As we await the termination of more than 50 Chicago public schools, we must reflect on the impact that this event will have on our children’s emotional and mental health. Children occasionally must deal with such emotions, like from the loss of a grandparent from cancer or a live-in parent from divorce. Children also experience such emotions when they lose the setting, faculty, and staff that make up their schools. Because of this, caregivers must take the necessary steps to help children deal with the stress caused by such change.
Be honest now
No matter if your child is five or 15, he should already be aware of the changes he is expected to make. Parenting specialist Angela Rossmanith, notes, “Avoid telling your child about change at the last moment. Give them time to adjust, to ask questions, to be involved in some way.” This is only fair. If your boss was planning to relocate the company, wouldn’t you want to know as soon as possible in order to prepare for the change? The same consideration should be given to your children. They will be the ones who must travel to their new school building, deal with their new teachers, and work in their new classrooms. So allow them enough time to process the change. Letting your children in on what lies ahead will allow them time to fully undergo the grief process.
Keep other things constant
Keep routines in place when your children are dealing with change. Karen Stephens, an early childhood program specialist and parenting writer suggests this: “Daily, predictable routines convey comfort, stability, and dependability to children. They are a great antidote to change, which often makes children feel out of control and helpless.” Stick to the routine of eating dinner each night at the same time, or the routine of taking your child to the library every Saturday — especially as your child adjusts to his or her new school situation. Also, keep other school-related issues that you can control the same, such as the types of lunches you pack for your child, or the time your child does homework.
Never let them see you sweat
You may be just as angry or disappointed as your child because of a school closure. Allow yourself time to grieve as well, but just not in front of your child. Again, children thrive in consistency and stability. When you are unnerved by change, your children will become even more stressed, because the persons they lean on for support no longer seem able to give it. Remain calm when you hear references to your child’s school closing. Instead of shouting at the TV or holding a vehement discussion over the phone, practice the method of restraint. Staying calm stops the anxiety and stress in your voice from reaching your children. It also allows them to view you as a great sounding board in order to relieve their own stress.
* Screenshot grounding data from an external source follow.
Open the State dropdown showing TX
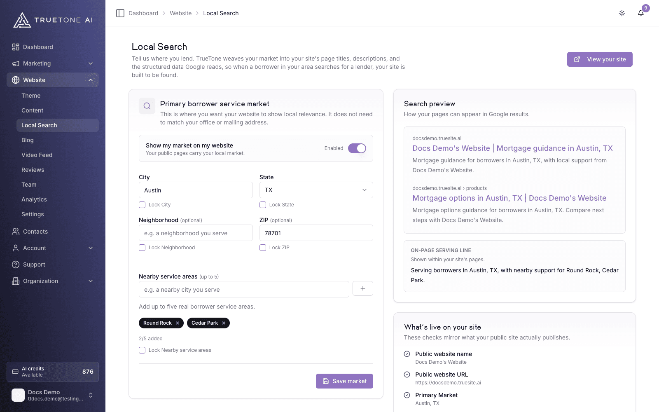 pyautogui.click(x=316, y=190)
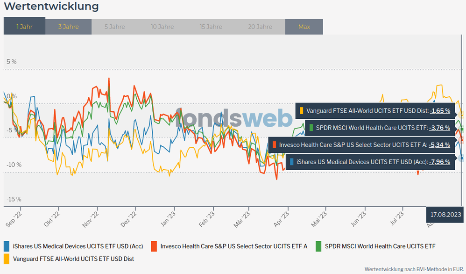Click the Invesco -5,34 % tooltip value
Viewport: 466px width, 274px height.
click(440, 145)
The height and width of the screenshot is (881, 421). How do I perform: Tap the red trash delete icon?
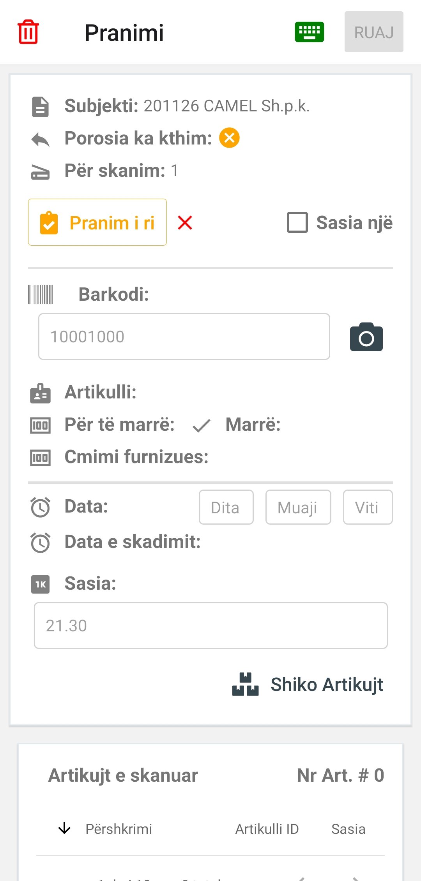point(28,32)
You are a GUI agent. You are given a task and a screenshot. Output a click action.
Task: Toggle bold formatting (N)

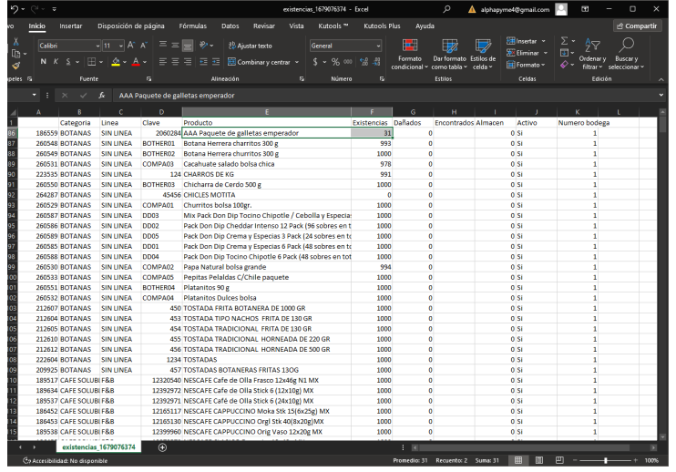43,62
Make physical preparations for change
Lastly, get your child physically ready to change schools. Keep abreast of the latest news in regards to school closures. Watch out for letters, as well as any school-related phone and e-mail announcements, sent home from your child’s school about the closures. As your child’s school reports information to you, report this information to your child. Dr. Clare Bailey, of parent coaching organization Parenting Matters, advises parents to discuss with their children the details of everything the new school has to offer before the academic year begins. Your child, for instance, might have to attend school in a different location. Be sure to visit the new building with your child before the first day. If your child will be attending the same school with different classmates, discuss with your child ways to make new friends or how to not give in to peer pressure.
The more you talk to your child about what to expect, the better your child will be able to chances that come.